It wasn’t until a Bloomberg report citing sources over ECB policymakers who are uneasy that markets are not pricing an interest rate hike before Dec 2019 until we saw any action whereby the euro popped 20 pips to score a session high 1.1663.  

The US dollar traded between 94.3970-94.7120 and was mid-ranged for the best part of the day.  While the cash US treasury market was closed, 10yr treasury futures yields rose slightly from 2.83% to 2.84%. On the back of the Bloomberg report, German 2yr bond yields rose 2bp from -0.67% to -0.65%. EUR/USD’s slide from 1.1680 to 1.1631 was picked up on the narrowing of the spreads and closed at 1.1655 while markets are now expecting a rate hike by Sep or Oct 2019. For the pound, data from the UK did draw some attention where the price rose from 1.3170, (in a reversal of the 1.3227 Asian sell-off), and traded as high as 1.3248 in NY. The June service and composite PMIs were a beat vs the consensus which is seen to open up the case for an August rate hike, (following solid construction data earlier – (UK June service came in at 55.1 vs the expected unchanged number at 54.0). EUR/GBP was supported down at 0.88 the figure, (slipping below there momentarily to a low of 0.8799 in London) and made a recovery high of 0.8820 in NY, closing at 0.8807 in choppy conditions around the Bloomberg/ECB noise.  

USD/JPY wasn’t going anywhere outside of a 25 pip range between 110.34/54. The pair picked up a bid in early European trade and hit up the said highs before resuming into 10 pip sideways range for the quiet NY session, with bears picking up some pips on the ECB headlines as well as the DXY deteriorated.  

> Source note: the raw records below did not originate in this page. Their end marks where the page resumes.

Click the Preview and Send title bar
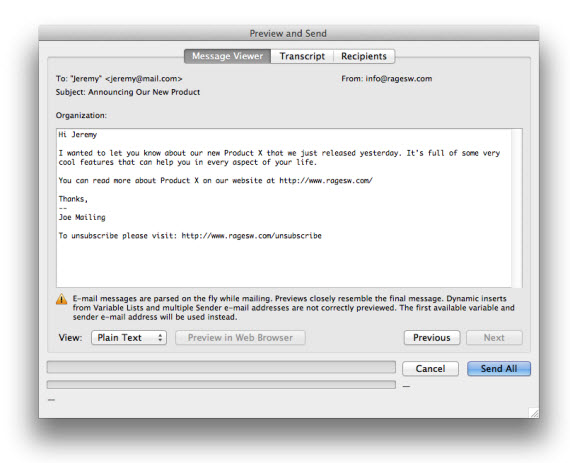This screenshot has height=463, width=570. pos(289,33)
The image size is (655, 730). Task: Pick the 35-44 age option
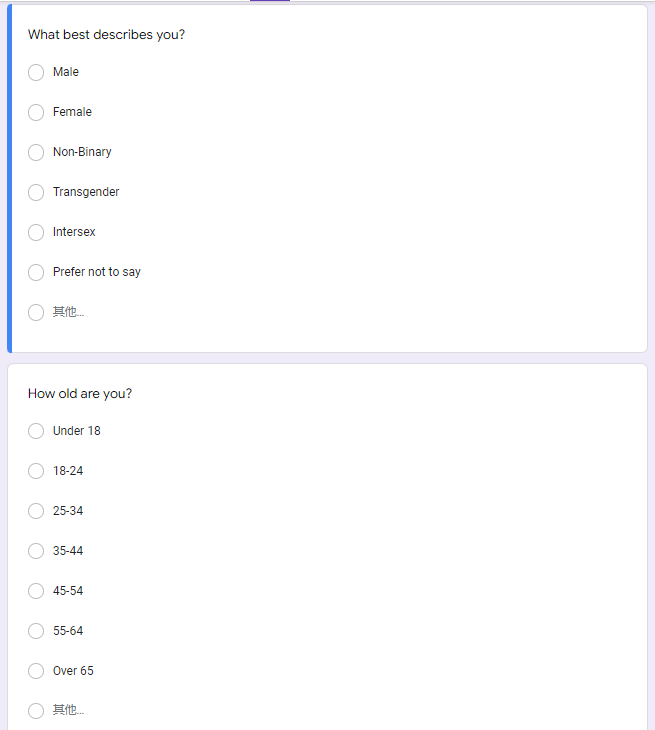click(x=36, y=551)
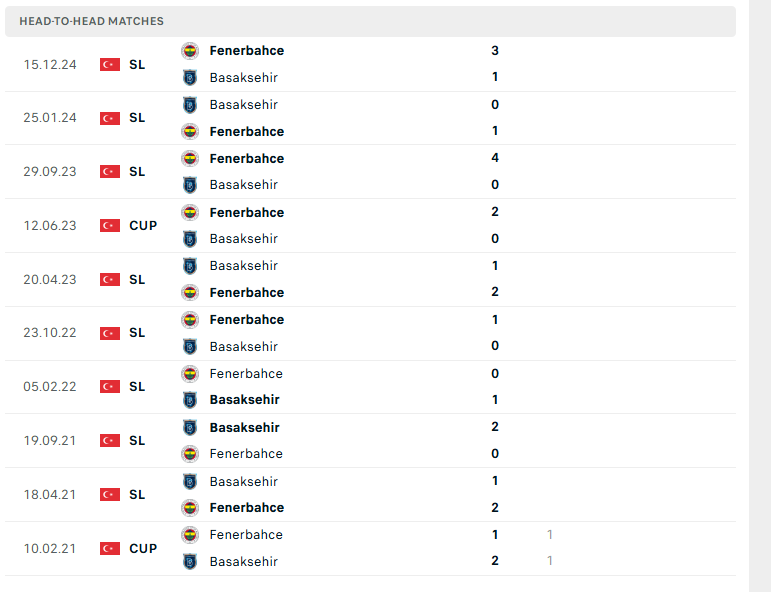The height and width of the screenshot is (592, 771).
Task: Open Basaksehir team link in 05.02.22 match
Action: [244, 400]
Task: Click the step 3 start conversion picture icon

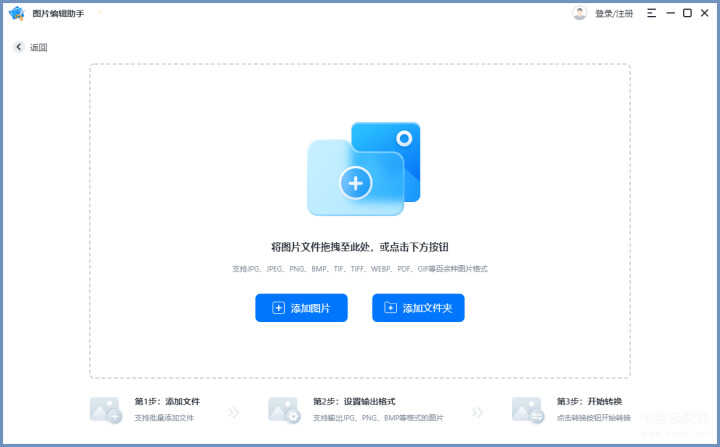Action: point(528,410)
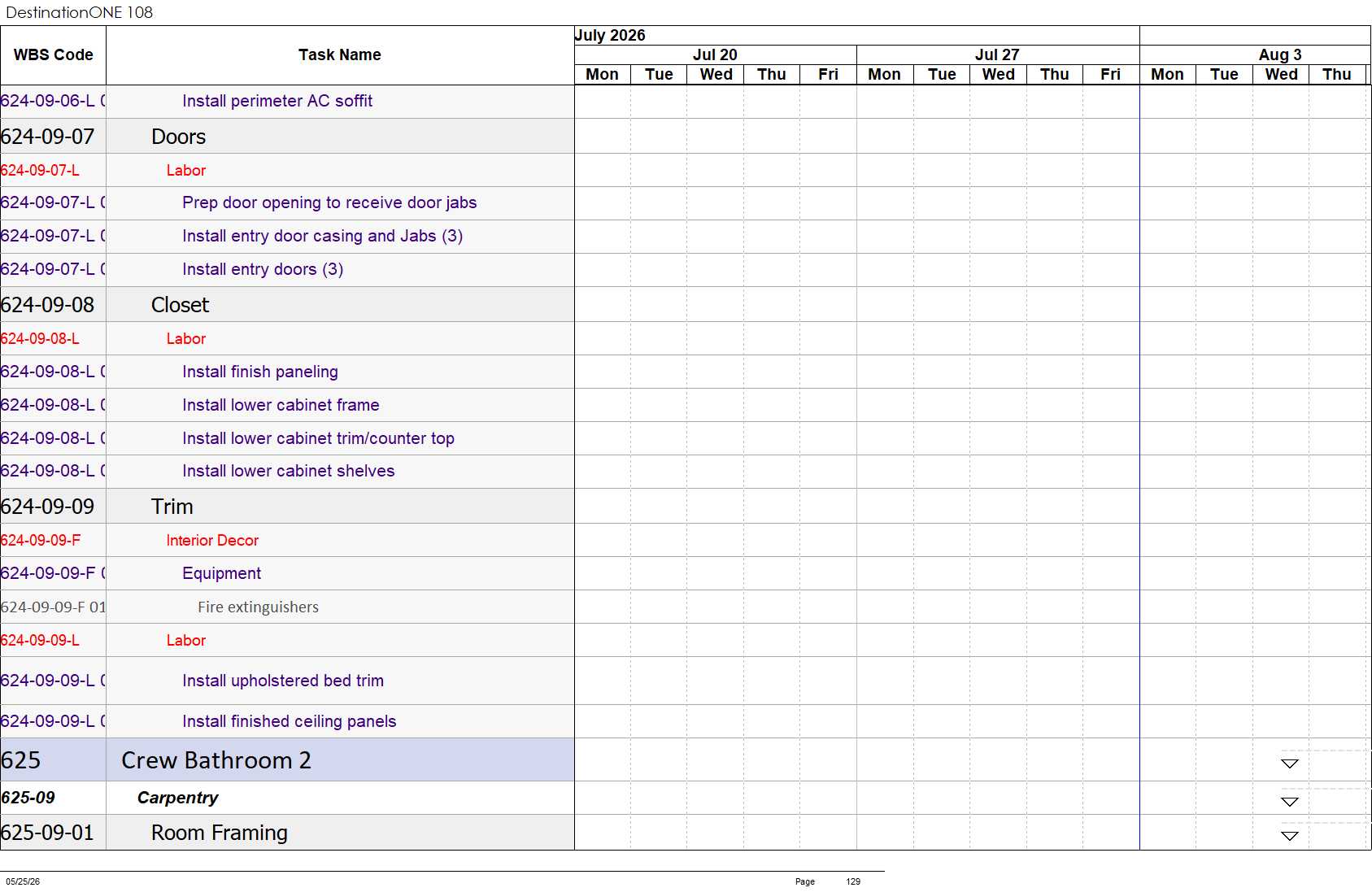Click the Interior Decor row

[287, 541]
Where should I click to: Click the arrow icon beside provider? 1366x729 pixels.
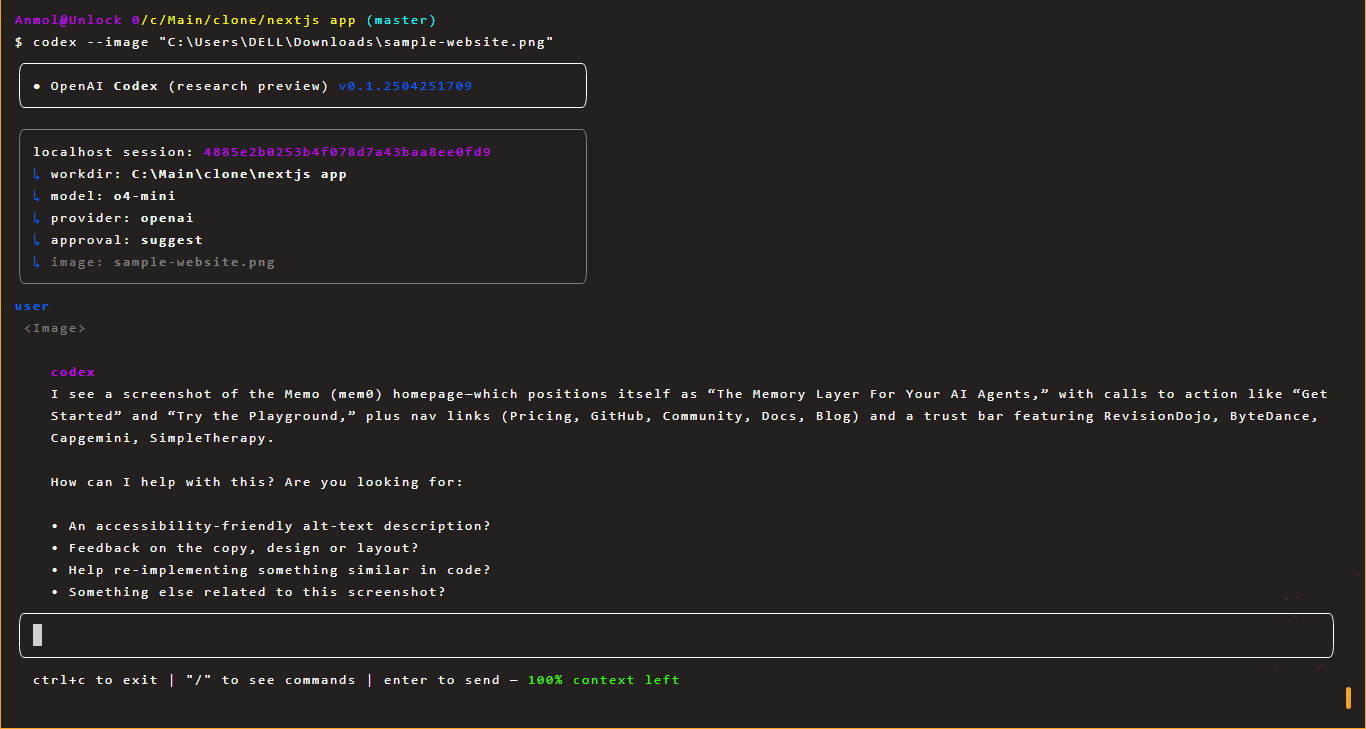37,218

AUD/USD was on the backfoot despite yesterday’s bear in the retails sales data. The pair was deflated by copper prices falling to a nine-month low while the price of the Aussie vs the greenback fell just shy of the previous NY session lows of 0.7370 after reaching a nine-day high in Asia following the retail sales beat. For the rest of the week, eyes will be firmly placed on China and the US engaged in a tit for tat spat around trade while Chinese tariffs on U.S. goods to take effect on Friday.  According to Reuters, China is expected to begin imposing tariffs on $34 billion of U.S. goods on Friday. – (A Chinese source told Reuters that “”Our measures are equal and being equal means that if the U.S. starts on July 6, we start on July 6.” )

China is expected to begin imposing tariffs on $34 billion of U.S. goods on Friday, Reuters reported Wednesday, citing a source close to the plan. The Trump administration’s own tariffs on up to $50 billion worth of goods from China are also due to take effect Friday, but owing to time differences, China’s tariffs would kick in 12 hours sooner. “Our measures are equal and being equal means that if the U.S. starts on July 6, we start on July 6,” the source told Reuters.

Key events ahead:

In a preview of the day ahead’s key events, analysts at Westpac explained that Australia’s data calendar goes quiet until Tuesday when we see June NAB business confidence:

“The RBA’s Heath delivers a lunchtime speech in Wollongong.

June inflation data in the Philippines and Taiwan is expected to show an ongoing sharp divergence, with consensus 4.8%yr and 1.5%yr respectively.

US markets reopen from the national holiday and the economic calendar plays catch up. Of most interest should be June ADP private payrolls, June non-manufacturing sentiment (ISM) and the minutes from the FOMC’s 12-13 June meeting.

Consensus on the ADP survey is 170k but the series hasn’t been too helpful in predicting official data: in May ADP’s estimate was 178k but the actual private payrolls rise was 218k. National service sector sentiment from ISM should remain consistent with strong domestic growth, holding somewhere around May’s 58.6 headline and with interest in the employment index.

The FOMC minutes will provide more detail on the decision to raise rates in June and plan for more. There is often a market reaction to some of the views of anonymous FOMC members.”